- **EXTRACT TO READ**:

FAQ: What should a person do if they are seriously concerned about climate change?
Following several bad news stories over the last few months — e.g the US’s potential withdrawal from the Paris Agreement — I’ve been reflecting on the meaningful, everyday actions that all of us can take to immediately reduce our climate impact. I’m sharing a quick list of my top five, but there are a whole host of small actions that each of us can take, even if we aren’t a politician or CEO.
If you want to dig deeper into these topics and more, check out The Sustainable 2017 Challenge.
(1) Be mindful of your home energy and hot water use — your gas and electricity use & bills can both be trimmed through more conscious use of energy around the home. The Energy Savings Trust offers a great list of home efficiency quick-wins to get you started, including shorter showers and the use of inexpensive energy/water saving devices.
(2) If available in your area, purchase electricity from a renewable power provider. In a country like the UK, the energy market allows household consumers to switch suppliers from a traditional tariff to a 100% renewable power tariff (sometimes called a ‘Green Plan’). Elsewhere — like the US — this is sometimes available, but you will need to contact your local power company to request more information (or do some digging online). If this option is not currently available in your area, contact your local power supplier and request it!
The market structure I referenced looks like this (graphic from the CMA review):
(3) Avoid products containing palm oil. This vegetable oil created from the fruit of palm trees is a noteworthy problem in the climate change fight… by some estimates, up to half of supermarket products contain palm oil under one name or another. And while it’s delicious and great for creating alternative fuels, tropical rainforests and peatlands (crucial carbon sinks) are being cleared/burned to allow for more palm plantations. There is a Roundtable on Sustainable Palm Oil, running a certification scheme for palm oil producers.
But the easiest, most effective course of action is to avoid palm-containing versions of these products (including ingredient names like ‘palmate’):
- Peanut butter, Nutella
- Toothpaste, Shampoo, Lip Stick
- Breakfast cereals
- Store cookies, cakes
- Store bread, margarine & butter-alternatives
(4) Reduce your transportation footprint. You can reduce your impact substantially by transitioning from motor vehicle travel to increased use of public transportation or — ideally — more walking or biking. As this isn’t feasible for every personal situation, here are some additional ideas for different types of household:
Check out this article by The AA for more info on fuel-efficient driving practices.

- **RECORDS PROVIDED**:
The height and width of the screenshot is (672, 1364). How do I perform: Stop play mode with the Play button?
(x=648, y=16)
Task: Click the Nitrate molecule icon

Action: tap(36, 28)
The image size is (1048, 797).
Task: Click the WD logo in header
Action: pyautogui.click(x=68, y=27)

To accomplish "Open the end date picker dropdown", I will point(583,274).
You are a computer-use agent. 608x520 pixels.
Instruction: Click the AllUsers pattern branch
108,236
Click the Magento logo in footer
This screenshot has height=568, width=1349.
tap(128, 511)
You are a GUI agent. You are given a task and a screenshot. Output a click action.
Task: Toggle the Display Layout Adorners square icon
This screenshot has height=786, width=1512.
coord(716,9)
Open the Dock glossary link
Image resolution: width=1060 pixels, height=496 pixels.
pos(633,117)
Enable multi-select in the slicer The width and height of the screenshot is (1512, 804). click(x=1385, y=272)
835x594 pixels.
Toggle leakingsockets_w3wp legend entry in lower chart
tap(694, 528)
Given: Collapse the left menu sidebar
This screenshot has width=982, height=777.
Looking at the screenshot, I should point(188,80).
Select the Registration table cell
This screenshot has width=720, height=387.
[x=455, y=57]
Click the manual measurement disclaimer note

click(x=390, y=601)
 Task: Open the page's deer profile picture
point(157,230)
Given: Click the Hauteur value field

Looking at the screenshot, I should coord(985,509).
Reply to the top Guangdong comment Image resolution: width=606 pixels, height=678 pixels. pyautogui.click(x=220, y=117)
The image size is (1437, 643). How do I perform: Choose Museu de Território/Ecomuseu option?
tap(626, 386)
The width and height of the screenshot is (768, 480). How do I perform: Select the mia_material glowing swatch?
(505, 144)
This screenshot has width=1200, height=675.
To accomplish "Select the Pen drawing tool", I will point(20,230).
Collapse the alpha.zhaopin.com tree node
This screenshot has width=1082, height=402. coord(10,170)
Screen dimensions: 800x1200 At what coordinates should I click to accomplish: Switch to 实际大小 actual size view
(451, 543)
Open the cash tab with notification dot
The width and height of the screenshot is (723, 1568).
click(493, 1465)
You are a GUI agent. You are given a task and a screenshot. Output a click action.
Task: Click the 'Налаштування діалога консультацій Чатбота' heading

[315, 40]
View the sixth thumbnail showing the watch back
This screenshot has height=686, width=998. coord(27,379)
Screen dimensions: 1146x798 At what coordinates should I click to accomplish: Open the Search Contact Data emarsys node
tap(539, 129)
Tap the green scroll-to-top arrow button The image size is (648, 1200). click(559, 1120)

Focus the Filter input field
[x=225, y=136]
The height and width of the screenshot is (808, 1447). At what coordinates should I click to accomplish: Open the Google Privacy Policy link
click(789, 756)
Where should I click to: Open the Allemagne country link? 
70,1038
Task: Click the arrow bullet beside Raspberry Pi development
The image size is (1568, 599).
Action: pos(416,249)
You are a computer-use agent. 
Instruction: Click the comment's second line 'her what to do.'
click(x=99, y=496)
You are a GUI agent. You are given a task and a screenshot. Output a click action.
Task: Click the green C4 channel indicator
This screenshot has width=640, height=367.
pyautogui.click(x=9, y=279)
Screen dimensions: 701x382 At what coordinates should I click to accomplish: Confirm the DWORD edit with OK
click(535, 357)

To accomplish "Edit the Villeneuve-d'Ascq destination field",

- **TASKS TO PERFORM**:
- a) In the climate change FAQ, render this sentence into Spanish: "There is a Roundtable on Sustainable Palm Oil, running a certification scheme for palm oil producers."
- b) Reproduce word for word the stretch of the climate change FAQ from "FAQ: What should" through "politician or CEO.".

- **SOLUTIONS FOR EACH TASK**:
- a) Existe una Mesa Redonda sobre el Aceite de Palma Sostenible, que gestiona un sistema de certificación para los productores de aceite de palma.

- b)
FAQ: What should a person do if they are seriously concerned about climate change?
Following several bad news stories over the last few months — e.g the US’s potential withdrawal from the Paris Agreement — I’ve been reflecting on the meaningful, everyday actions that all of us can take to immediately reduce our climate impact. I’m sharing a quick list of my top five, but there are a whole host of small actions that each of us can take, even if we aren’t a politician or CEO.